> _Problem statement_
From the Salt Path blog post below, copy the part starting at "Two other spin-off" and ending at "lost the house.", swapping "cash cow" for "gold mine".

New Salt Path revelations...
Sunday Blog 227 - 22nd March 2026
Today will be a post only, with no video or audio. I have a cold and it has temporarily robbed me of my voice.
When The Observer article first dropped in July 2025, questioning the truth of the memoir The Salt Path, I was riveted. The article is entitled ‘The real Salt Path: how a blockbuster book and film were spun from lies, deceit and desperation.’
Let me summarise for you. The Salt Path author’s nom-de-plume is Raynor Winn. Her actual name is Sally Walker. Her memoir posits that she and her husband lost their home through no fault of their own, and then he was diagnosed with the hideous cortico-basal-degeneration disease - CBD. In the face of these two monumental setbacks, they took up their rucksacks and hiking boots and headed to the Salt Path - the South Downs Way - in the UK. He is miraculously cured by all that walking and they re-establish themselves financially and all is joy.
Two other spin-off books with the same narrative arc of man-is-sick-man-and-wife-walk-man-gets-better have since been published, and all have done well. Walker has been a cash cow for the publisher Penguin.
Enter The Observer article which revealed that Sally Walker had embezzled more than 64,000 pounds from her employer when she was bookkeeping at his real estate company in a sleepy little UK village. When her dodgy accounting was revealed, Sally Walker begged them not to press charges and repaid the money by drumming up a loan with heinously large interest payments, using her home as collateral. Over time the loan was called in, and that’s how she lost the house.
Doubts have also been cast on her husband’s CBD diagnosis which usually has a six-eight year prognosis. He is still alive and quite hearty more than thirteen years after his diagnosis.
Anyone, like myself, who attempts memoir understands that the whole truth can never be told. Only my version of events, through my idiosyncratic lenses and biases. But. As the quote from one of my favourite authors that begins this blog says, we as writers have to put down the bad and stupid things we do.

> _Supplied data_
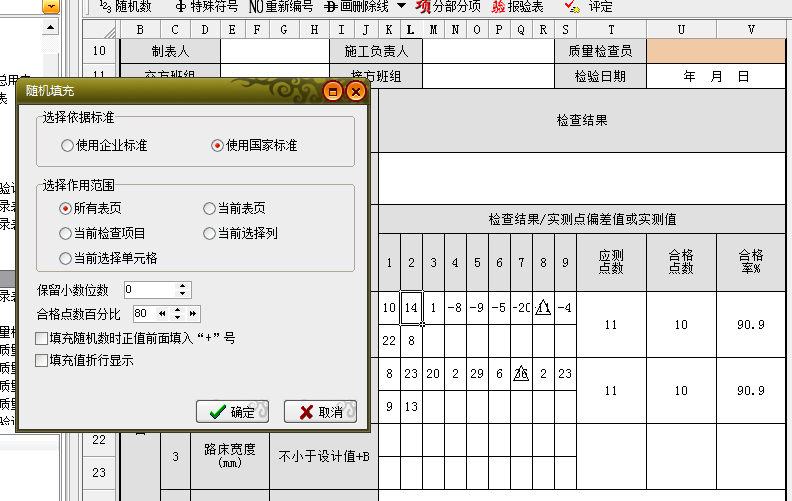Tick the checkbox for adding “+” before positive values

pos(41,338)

---

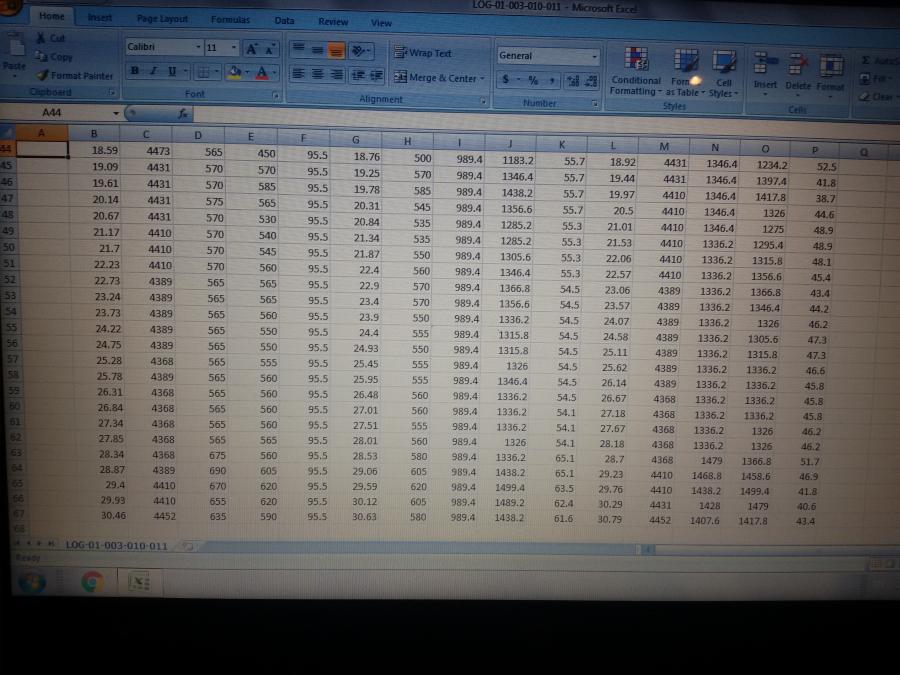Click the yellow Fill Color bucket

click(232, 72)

> _Task answer_
Two other spin-off books with the same narrative arc of man-is-sick-man-and-wife-walk-man-gets-better have since been published, and all have done well. Walker has been a gold mine for the publisher Penguin.
Enter The Observer article which revealed that Sally Walker had embezzled more than 64,000 pounds from her employer when she was bookkeeping at his real estate company in a sleepy little UK village. When her dodgy accounting was revealed, Sally Walker begged them not to press charges and repaid the money by drumming up a loan with heinously large interest payments, using her home as collateral. Over time the loan was called in, and that’s how she lost the house.